Exercise
In the copy you make, keep each entry exactly as it is and leave out all images.

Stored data
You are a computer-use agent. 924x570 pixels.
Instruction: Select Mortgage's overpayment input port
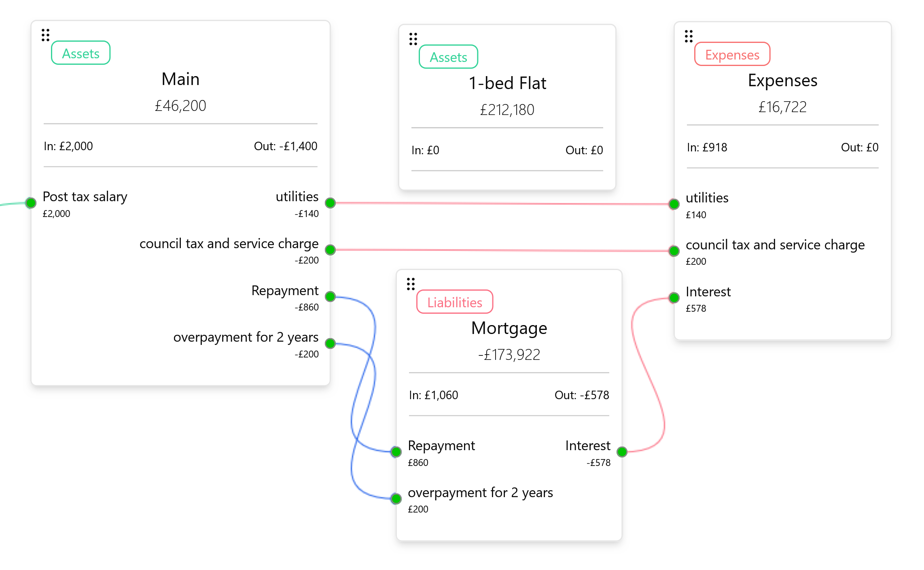[x=396, y=499]
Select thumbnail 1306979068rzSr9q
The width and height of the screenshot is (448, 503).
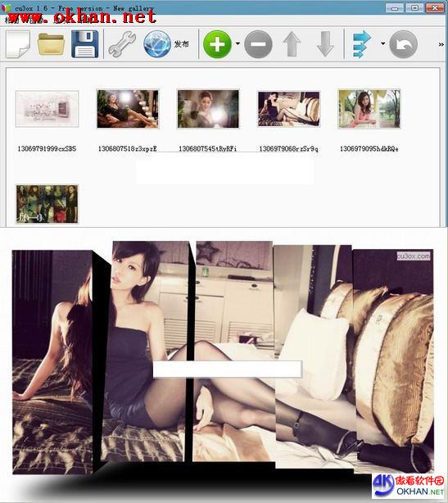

Task solution
You are a computer-use agent. 924x570 pixels.
Instruction: Select Mortgage's overpayment input port
[x=396, y=499]
Select thumbnail 1306979068rzSr9q
The width and height of the screenshot is (448, 503).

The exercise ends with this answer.